GOSH research brings Duchenne muscular dystrophy drug one step closer to UK patients

5 Mar 2020, 9 p.m.

A drug that ‘skips over’ a genetic fault responsible for the fatal muscle-wasting condition Duchenne muscular dystrophy (DMD) has shown promising results in an international trial led by Great Ormond Street Hospital (GOSH).

All 25 children and young people treated with golodirsen showed a significant increase in levels of dystrophin, a vital muscle-protecting protein that DMD patients cannot normally produce. Without dystrophin, affected children experience progressive muscle loss, with most needing a wheelchair by their teens and passing away by their early thirties.

Published today in the online issue of Neurology®, the medical journal of the American Academy of Neurology, the study suggests a DNA-skipping approach can lead to the production of crucial dystrophin, which is expected to slow progression of the disease. The results also indicate that golodirsen is safe and well tolerated by young patients. This new, personalised approach is suitable for around 8% of affected children.
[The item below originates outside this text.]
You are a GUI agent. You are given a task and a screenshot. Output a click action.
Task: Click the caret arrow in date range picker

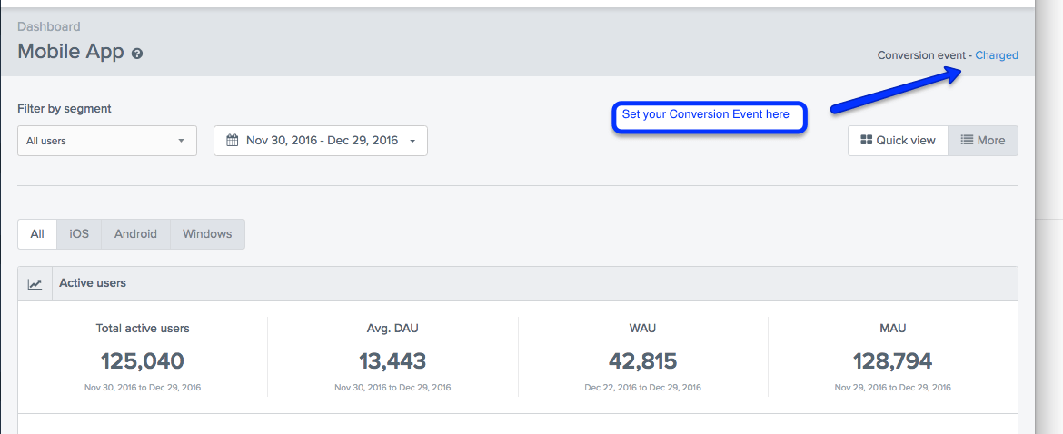coord(413,141)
“The success of this study is a significant step towards an effective treatment for children with DMD,” says Professor Francesco Muntoni, lead researcher and GOSH Paediatric Neurologist. “Golodirsen appears to restore dystrophin production in patients with a particular type of genetic mistake, to levels that we think could noticeably slow muscle damage. We must now gather more evidence, but these findings will bolster the application for the drug’s approval in Europe when the time comes.”

DMD is the most common and lethal form of muscle-wasting disease affecting boys in the UK. Around 100 boys are born with the condition each year.

Golodirsen is designed to ‘skip over’ a particular type of genetic fault that causes DMD, by removing a small section of DNA known as exon 53. Faults of this type are responsible for 8% - approximately 200 - of an estimated 2,500 cases in the UK.

Genetic DMD treatments are complicated by the sheer size of the affected gene. “The dystrophin gene is so large that it takes our cells around 16 hours to make a single copy,” says Professor Muntoni. “I ask families to imagine the Golden Gate Bridge, which is 3km long and very robust. But if you cut out a tiny section in the middle, the bridge would collapse. The dystrophin gene is the same – it’s a huge stretch of DNA and most children with DMD only have a tiny section missing, but that means they can’t produce any dystrophin.

“What we’re trying to do with exon skipping is to rest a plank across the gap. It’s not as good as restoring the original bridge, but it’s enough to re-establish the connection between the two parts of the gene and allow production of some dystrophin.”

The ‘plank’ – known as an antisense oligonucleotide – allows the body to read past the error and produce a shortened version of the protein.

Golodirsen was developed and trialed by an EU-funded consortium known as SKIP-NMD, led by Professor Muntoni and comprising four centres from the UK and Europe. Patients on the trial, aged 6-15 years were recruited by centres in London, Newcastle, Paris and Rome, including eight children treated in the GOSH NIHR Clinical Research Facility.

Based on the study’s findings and an urgent need for effective treatments, the US Food and Drug Administration (FDA) granted accelerated approval of golodirsen in late 2019. Professor Muntoni expects the European Medicines Agency (EMA) approval process to follow, once a longer, parallel trial of the drug for DMD is completed next year.

“EMA approval will require evidence of clinical benefit – a reduction in muscle loss and slowed disease progression. We’re gathering further data through a parallel two-year study funded by Sarepta Therapeutics, with whom we collaborated during the SKIP NMD trial. This study, called ‘ESSENCE’, is designed to confirm whether golodirsen slows muscle wasting and slows the decline in mobility.

“I hope within a few years that there will be the evidence needed to apply for EMA approval. There are other hurdles after that to expand access for UK patients, but we’re in a very good position to move forward with such positive results from this trial.”

UK patients on the trial will continue to have access to the drug, which is given via a weekly injection. Others are receiving the treatment through the parallel ESSENCE trial.

The golodirsen study was funded by the European Union (SKIP-NMD Grant Proposal 305370-2, FP7-Health-2012-Innovation-1) and by Sarepta Therapeutics. This research also received support from the National Institute of Health Research (NIHR) Great Ormond Street Hospital Biomedical Research Centre (BRC), GOSH Charity, patient advocacy groups, the MRC Centre for Neuromuscular Diseases, the DMD-HUB and Muscular Dystrophy UK.